İslamiyet’in ilk yıllarındaki ‘Medine Sözleşmesi’ diye bilinen uygulamaya dayanan ‘çok hukukluluk’a göre her insan kendi dininin kurallarına göre yaşama ve hukuka tabi olma hakkına sahipti.
Henüz genel anlamda çok hukukluluktan bahsedilemeyecek olsa da, düzenlemenin ortaya çıkaracağı iki tip nikâh töreni, çok hukukluluk anlayışının bir yansıması olacaktır.
Refah Partisi örneği
‘Çok hukukluluk’ tartışması Anayasa Mahkemesi’nin Refah Partisi’nin kapatılmasıyla sonuçlanan davasının da konusu olmuştu. Refah Partisi (RP) Genel Başkanı Necmettin Erbakan’ın, 10.10.1993 tarihinde RP’nin 4. Olağan Kongresi’nde kullandığı, “Herkese insan hakkı vereceğiz, herkese inandığı gibi yaşama hakkı, herkese dilediği hukuku seçme hakkı vereceğiz, yönetimi merkeziyetçilikten kurtaracağız. Biz geldiğimizde isteyen Müslüman nikâhını müftüye kıydıracak, isteyen Hristiyan nikâhını kilisede kıydıracak” ifadeleri, Anayasa Mahkemesi’nin kararında şöyle değerlendirilmişti:
“Hukuku, inançlara göre ayırmak, vatandaşların biribirleriyle hukuksal bağlantılar kurmalarını ve ilişkilerini geliştirmelerini zorlaştırır. İnanç farklılıklarına dayanan değişik hukukların uygulanması sosyal gelişmeyi önleyeceği gibi, ulusal bütünlüğü de bozar. Oysa, ulus olmanın koşullarından biri de hukuk ve yargı birliğinin sağlanmasıdır. Hukukun din, mezhep ve etnik farklılıklara değil, çağdaş değerlere göre düzenlenmesi gerekir.
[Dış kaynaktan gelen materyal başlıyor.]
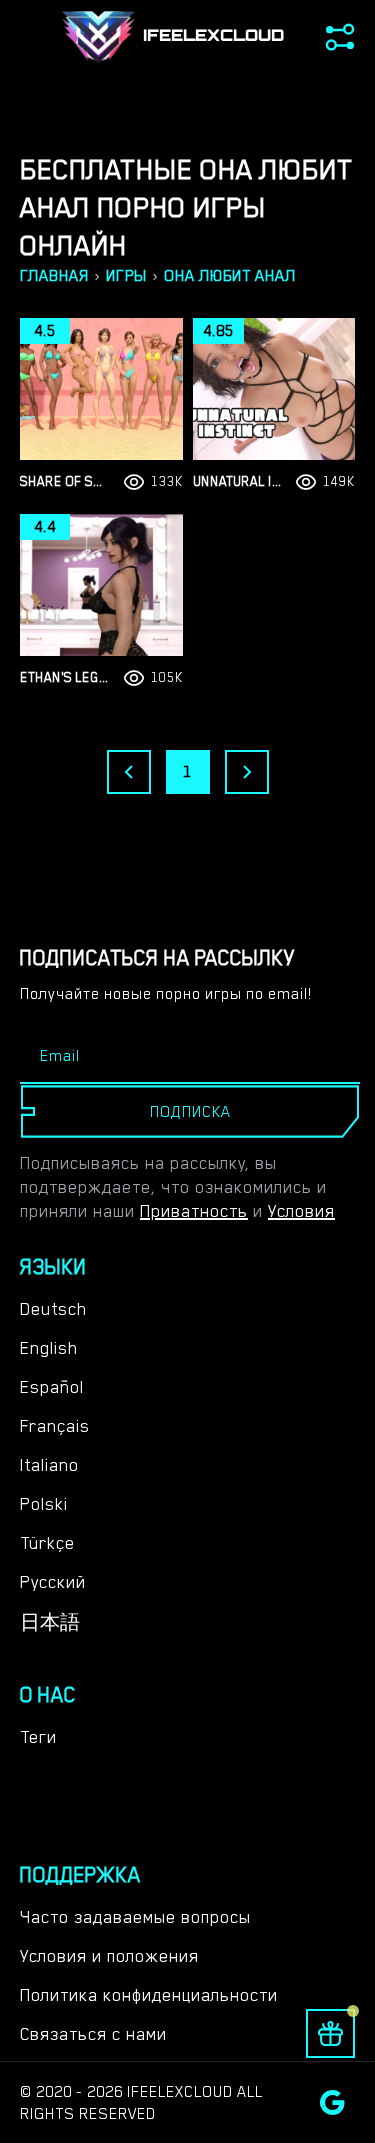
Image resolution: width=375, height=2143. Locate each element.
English (49, 1348)
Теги (38, 1737)
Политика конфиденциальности (149, 1995)
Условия (301, 1211)
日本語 (50, 1623)
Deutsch (53, 1309)
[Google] (332, 2102)
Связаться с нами (93, 2034)
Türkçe (47, 1543)
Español (52, 1387)
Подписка (190, 1112)
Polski (44, 1504)
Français (55, 1426)
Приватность (194, 1211)
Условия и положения (109, 1956)
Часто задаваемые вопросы (135, 1917)
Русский (53, 1582)
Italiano (49, 1465)
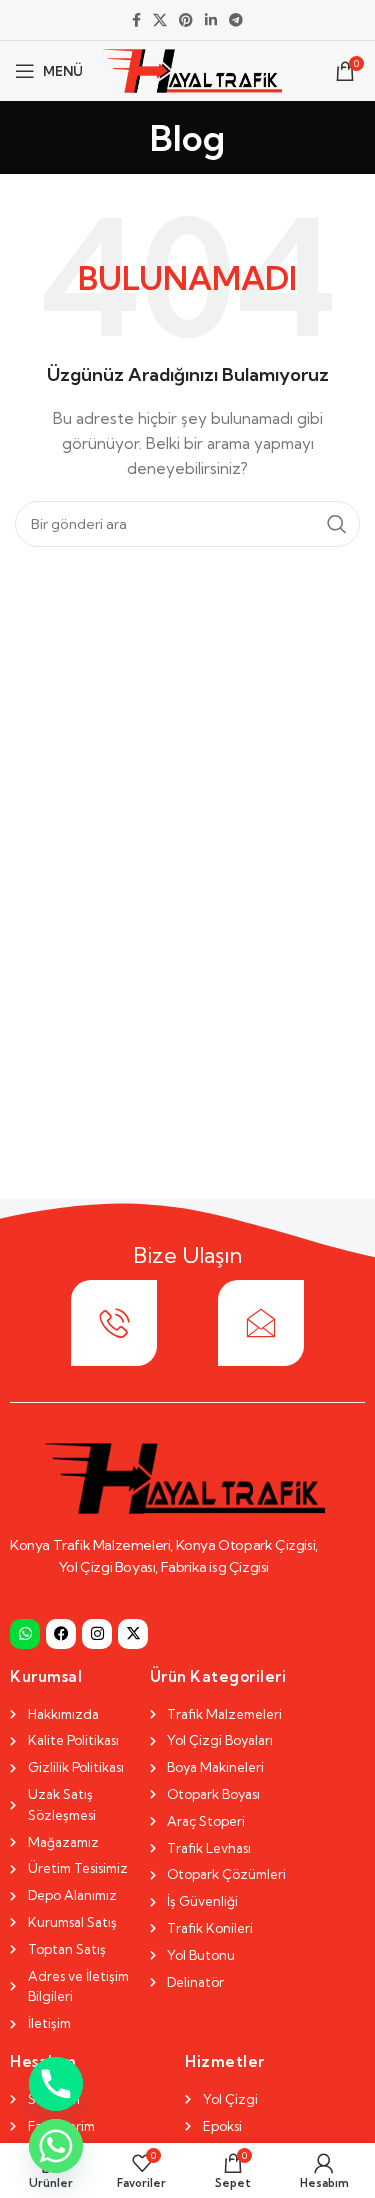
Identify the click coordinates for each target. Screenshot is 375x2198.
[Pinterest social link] (186, 20)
Bireylerin inançları nedeniyle farklı hukuka bağlı olmalarına yol açacak, ‘çok hukukluluk’un dinî ayrımcılığa neden olacağı, akıl ve çağdaş bilime dayalı lâik düzeni sarsacağı açıktır. Böyle bir düşüncenin Anayasa ve evrensel değerleri yansıtan İnsan Hakları Sözleşmeleri karşısında koruma görmesi olanaksızdır. Bu nedenle, Parti Genel Başkanı Necmettin Erbakan’ın ‘çok hukuklu sistem’e ilişkin anlayışı egemen kılma yolundaki söz ve davranışları lâiklik ilkesine aykırıdır.”
Anayasa Mahkemesi’nin kapatma kararına karşı Avrupa İnsan Hakları Mahkemesi’nde (AİHM) açılan dava da Refah Partisi’nin aleyhine sonuçlanmıştı. 13.02.2003 tarihli kararında AİHM, inanç temelli çok hukuklu sistem önerisinin Avrupa İnsan Hakları Sözleşmesi’ne aykırı olduğunu kaydetti.
Toplumun ayrışması
Düzenlemenin sosyal hayata etkisi de meselenin diğer bir önemli kısmını oluşturuyor. Yurttaşlar, ‘dini nikah töreniyle evlenenler’ ve ‘resmi nikah töreniyle evlenenler’ olarak ayrışacaktır. Özellikle yaşanılan bölgedeki insan topluluğunun tercihlerinin iki nikâh biçiminden birine yoğunlaşması, diğer tip nikâhla evlenmek isteyen yurttaşların üzerinde ‘mahalle baskısı’ yaratacaktır. Kendilerini baskı altında hisseden yurttaşlar çevrelerinin ‘tercihine’ göre hareket etmek durumunda kalacaktır.
Muhalefetin tepkisi
Meclis’teki muhalefet partilerinden CHP ve HDP, söz konusu düzenlemeye şiddetle tepki gösteriyor. Partiler, henüz komisyon görüşmeleri dahi başlamayan tasarının derhal geri çekilmesini istiyor. Kadın örgütleri de düzenlemeye karşı kitlesel eylemlere hazırlanıyor.
Tasarı bu haliyle yasalaşırsa CHP’nin içtihat niteliği taşıyan yukarıdaki kararı dayanaklardan biri yaparak Anayasa Mahkemesi’ne iptal davası açması olası gelişmelerden biri olacaktır. Ancak 2015 yılında resmi nikâhtan önce dini nikâh kıyılması yasağını ortadan kaldıran, hali hazırda ise AKP’nin siyasi hedefleri aleyhine karar veremeyen Anayasa Mahkemesi’nin olası başvuru sonucunda nasıl bir karar vereceğine dair soru işaretinin olması kaçınılmaz.